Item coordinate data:
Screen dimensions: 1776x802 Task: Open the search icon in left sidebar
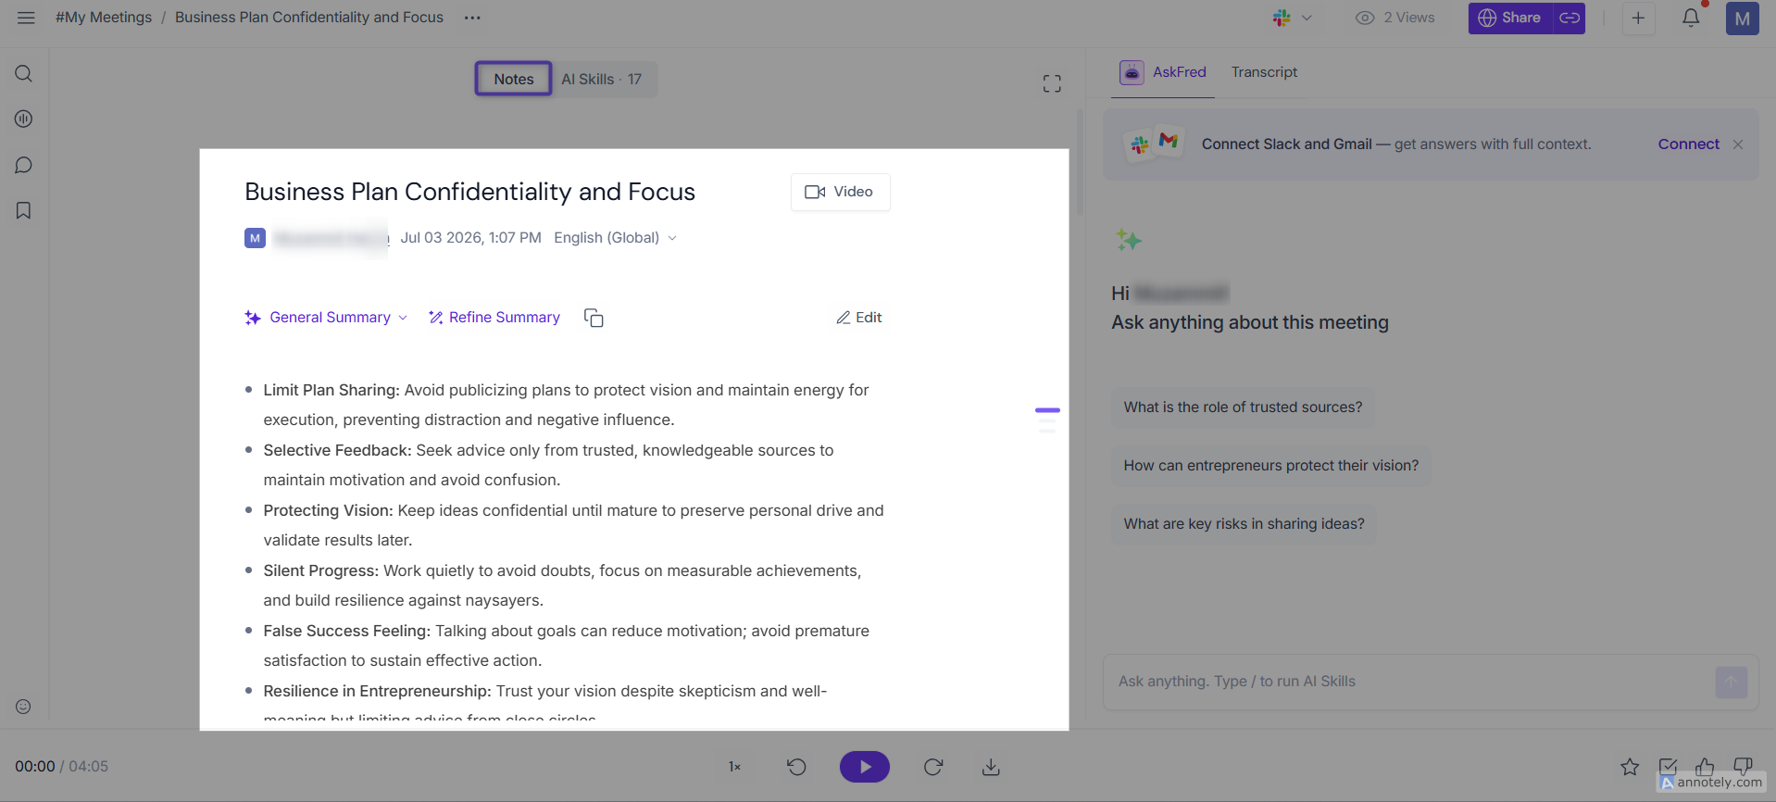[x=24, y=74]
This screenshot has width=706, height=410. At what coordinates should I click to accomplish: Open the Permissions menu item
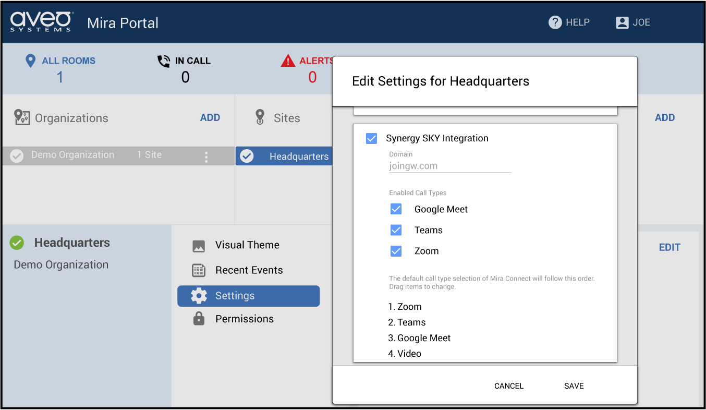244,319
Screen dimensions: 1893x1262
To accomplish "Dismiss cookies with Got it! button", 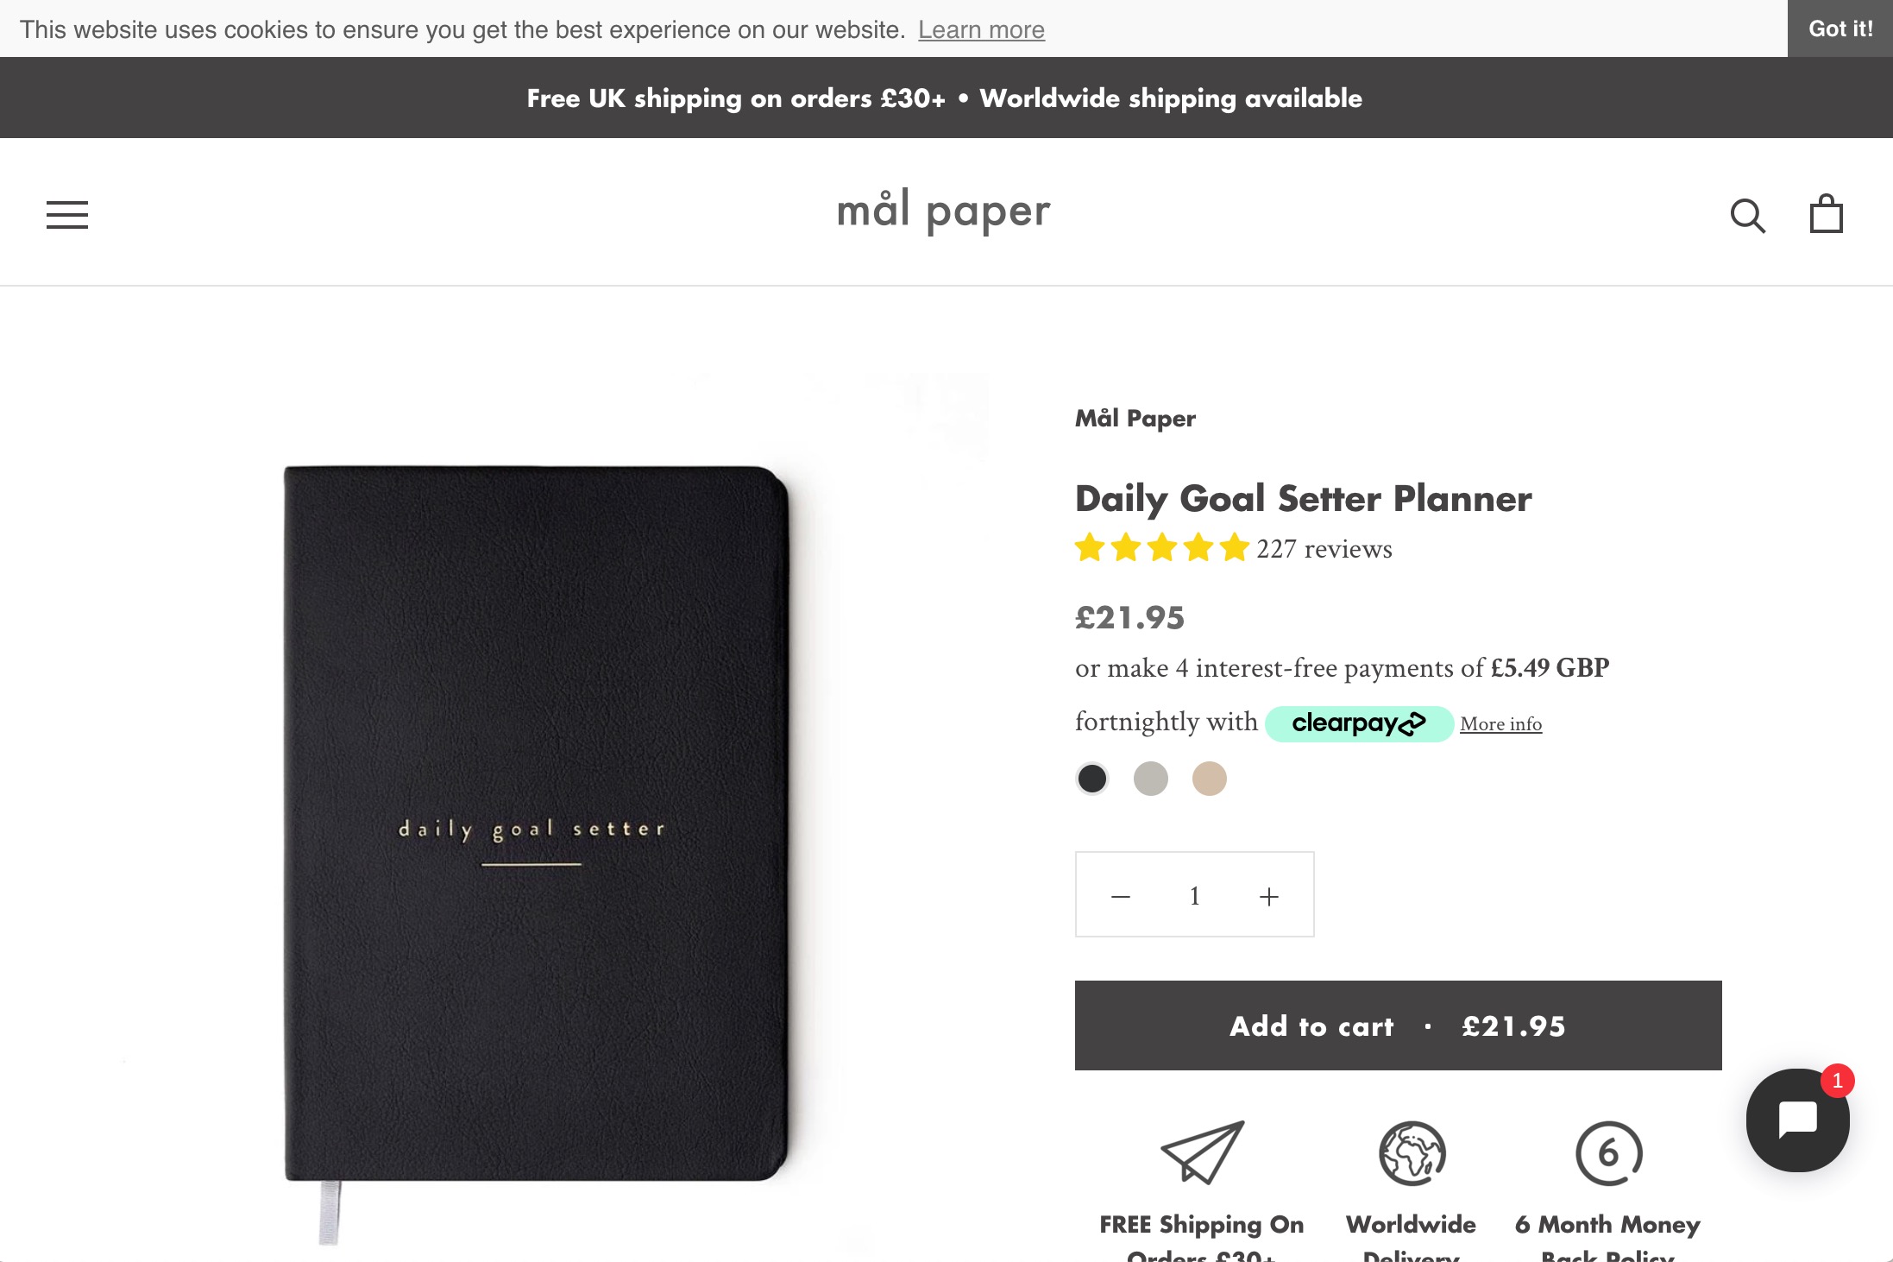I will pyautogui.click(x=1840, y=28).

**Set exercise**
List each line of the data that contains the string "Open", treating uppercase and lowercase as different.

**Written answer**
Screen dimensions: 1776x802 Task: Open the search icon in left sidebar
This screenshot has width=706, height=410. At what coordinates should I click to accomplish: Open the Permissions menu item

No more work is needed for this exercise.